Что я и сделал. Я сказал: «Я не люблю тебя. Я предупредил тебя об этом при первой встрече… Помнишь, что я говорил перед тем, как предложил тебе посмотреть меню?»

Но было слишком поздно: ее постоянно мучила боль. Получалось так, что это я во всем виноват. Так что, выходит, что вот ради этого я стал трезвенником? Чтобы спать с женщинами, а потом их бросать? Наверняка Господь Бог приготовил для меня что-то получше…

В то время эта женщина жила в отеле «Беверли-Хиллз». Я пришел туда и пытался поговорить, но она была безутешна. Чем-то она напоминала мою мать — как бы я ни блистал обаянием, какие бы шуточки ни отпускал, я не мог унять ее боль.

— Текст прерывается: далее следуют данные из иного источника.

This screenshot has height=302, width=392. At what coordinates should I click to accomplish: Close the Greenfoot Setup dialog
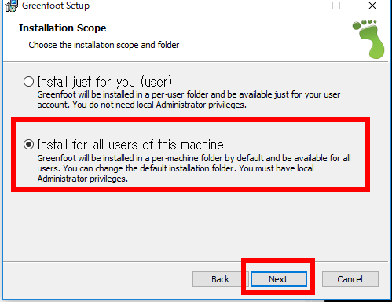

В конце концов женщина ушла в ванную, оставив меня в комнате одного. На столике стояла початая упаковка викодина. Три таблетки четко выделялись в свете прикроватной лампы. Она заперлась в ванной и кричала, а я не смог разобраться в ситуации. Вот так это и произошло. Я принял три таблетки и как-то пережил эту ночь, но тем самым завершил двухлетний период воздержания от «веществ».

Итак, я снова оказался в полном, совершенно полном дерьме. Потому что как только вы прорываете тонкую границу трезвости, начинает работать феномен тяги, и вы снова отправляетесь в забег.

Конечно, я не смог остановиться и сначала быстро перешел на привычные мне таблетки, а потом снова начал пить. Я сознательно скользил вниз по длинной горке к забвению. Это было сильнее меня — я буквально ничего не мог с собой поделать.